Разожгли сначала малый костерок для всяких волшебств. К нему с глиняными плошками потянулись хозяйки, набирали священный огонь, уносили домой разжигать погашенные очаги. Старый обычай – ходить за огнём к бабе-йоге, о том и в сказках говорится. Это сейчас – кремешком о шершавый пирит черканул, вот тебе и искра, а прежде другого огня не знали, только тёртый, какой не сразу добудешь. Потому и караулили старухи-огнёвицы негасимое пламя в особой землянке возле капища, а хозяйки поутру ходили к ним за угольями. Да ещё и не всякая донесёт домой огонь, тогда поворачивайся и снова на поклон иди.
Мужчина никогда на месте не сидит, ему огонь сберегать некогда, потому всё, что с огнём связано, – принадлежит женщинам. И крестовина для вытирания огня – крест с загнутыми посолонь концами, – знак женский. Бабы себе этот знак на одежде вышивают и режут на бусах, чтобы мужики любили и детей много родилось, а настоящему мужчине свастики и коснуться зазорно. Того и гляди спросит кто: «Тоже хочешь, чтобы тебя мужики любили?» А ежели колдунья левша, то и свастику она себе мастерит левую, упоры загибая противосолонь, чтобы не прокручивалась крестовина во время вытирки. Левая свастика знак зловещий, левши во все времена принадлежали скорей миру мёртвых, нежели живых.
Ныне всё это быльём поросло и в сказках осталось вместе с памятью о женской власти. И лишь на дожинки, когда старый год кончается, а новый родится, люди, как и встарь, вытирают огонь в тополёвой колоде и в первый день нового года разжигают очаги новым огнём.
«Гори-гори ясно, чтобы не погасло!»
Последними к малому костерку подошли девки, те, что уже прошли посвящение, но покуда замуж не выскочили. С песнями приняли огонь на соломенные жгуты и подпалили великий костёр. Праздничный костёр в этом году наворотили небывалый. Соломы оказалось мало, так хворосту натаскали столько, что выше человеческого роста. Заполыхало нестерпимо, долго никто к костру и приблизиться не смел: того и гляди – заживо сгоришь. Потом нашлись смельчаки, принялись сигать через огонь и, добывши горящую ветку, погнались за кинувшимися врассыпную девчонками. Началась беготня по ночной роще, со смехом, ауканьем, криками. Ночь, которую всякий четырнадцать лет ждёт, а потом всю жизнь вспоминает.

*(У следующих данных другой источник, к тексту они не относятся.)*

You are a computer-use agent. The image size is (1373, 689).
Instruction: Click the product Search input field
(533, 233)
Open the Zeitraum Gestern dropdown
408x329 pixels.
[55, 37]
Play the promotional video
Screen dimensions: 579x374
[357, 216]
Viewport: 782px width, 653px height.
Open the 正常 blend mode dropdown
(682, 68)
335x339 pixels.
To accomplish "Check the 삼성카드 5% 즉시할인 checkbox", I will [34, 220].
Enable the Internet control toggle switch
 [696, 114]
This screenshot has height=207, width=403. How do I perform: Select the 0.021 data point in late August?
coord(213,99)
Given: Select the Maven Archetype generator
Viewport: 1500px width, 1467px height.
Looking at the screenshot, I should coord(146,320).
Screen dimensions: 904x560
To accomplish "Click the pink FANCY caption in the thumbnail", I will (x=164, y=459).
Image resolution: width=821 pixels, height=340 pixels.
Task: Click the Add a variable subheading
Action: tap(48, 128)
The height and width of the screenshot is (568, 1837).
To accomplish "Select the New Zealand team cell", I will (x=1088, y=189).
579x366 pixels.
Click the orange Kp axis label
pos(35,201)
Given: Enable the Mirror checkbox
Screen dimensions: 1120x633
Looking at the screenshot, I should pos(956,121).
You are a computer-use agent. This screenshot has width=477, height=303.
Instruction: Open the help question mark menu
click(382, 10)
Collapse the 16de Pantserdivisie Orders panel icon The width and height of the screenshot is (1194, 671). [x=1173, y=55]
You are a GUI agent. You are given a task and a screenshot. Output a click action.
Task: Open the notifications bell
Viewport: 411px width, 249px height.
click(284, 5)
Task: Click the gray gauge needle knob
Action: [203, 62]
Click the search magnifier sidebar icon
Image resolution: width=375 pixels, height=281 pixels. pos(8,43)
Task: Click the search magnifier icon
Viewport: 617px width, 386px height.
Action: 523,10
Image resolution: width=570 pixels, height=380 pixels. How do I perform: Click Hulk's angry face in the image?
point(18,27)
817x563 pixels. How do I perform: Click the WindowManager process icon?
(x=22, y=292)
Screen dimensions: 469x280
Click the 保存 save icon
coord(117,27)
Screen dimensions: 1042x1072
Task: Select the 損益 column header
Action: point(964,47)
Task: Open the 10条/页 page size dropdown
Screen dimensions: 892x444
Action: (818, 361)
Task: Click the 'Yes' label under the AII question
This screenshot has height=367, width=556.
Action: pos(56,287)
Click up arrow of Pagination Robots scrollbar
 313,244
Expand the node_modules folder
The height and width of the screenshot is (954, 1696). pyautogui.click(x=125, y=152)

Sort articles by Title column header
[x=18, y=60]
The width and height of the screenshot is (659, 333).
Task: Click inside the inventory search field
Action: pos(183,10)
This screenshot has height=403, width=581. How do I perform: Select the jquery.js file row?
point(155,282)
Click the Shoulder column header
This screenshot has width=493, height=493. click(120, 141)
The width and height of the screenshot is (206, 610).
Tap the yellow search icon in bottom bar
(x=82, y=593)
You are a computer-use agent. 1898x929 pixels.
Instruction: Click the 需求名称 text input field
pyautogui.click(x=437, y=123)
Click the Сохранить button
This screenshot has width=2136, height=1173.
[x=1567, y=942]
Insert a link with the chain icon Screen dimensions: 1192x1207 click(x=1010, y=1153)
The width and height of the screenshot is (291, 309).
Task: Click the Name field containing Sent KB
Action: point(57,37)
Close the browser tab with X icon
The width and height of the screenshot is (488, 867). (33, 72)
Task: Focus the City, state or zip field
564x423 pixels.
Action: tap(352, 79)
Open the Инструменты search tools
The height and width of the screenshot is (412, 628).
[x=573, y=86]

Два или три часа пролетит, прежде чем молодёжь, кто поодиночке, а кто и парами, начнет возвращаться к костру, а сейчас сжатое поле, на краю которого синими огнями светилась огромная куча тлеющего угля, опустело. Лишь два человека, махнув рукой на обычай, никуда не стали бежать. Одному, впрочем, и обычай такой был в новинку, ибо всего полтора месяца, как приняли его дети зубра в одну из своих семей. Должно быть, неловко было Яйяну вскочить и помчаться по лесу за полузнакомыми девушками. Не было в роду у длинноволосых лишаков такого обычая. Некоторое время Яйян стоял, глядя на угли и словно ожидая чего-то, потом подошёл к Лишке, присел на корточки, заглянул снизу в лицо.
– Ты почему не бегаешь вместе со всеми?
– Зачем? Со мной и так всё ясно. Кому я нужна, страхолюдина?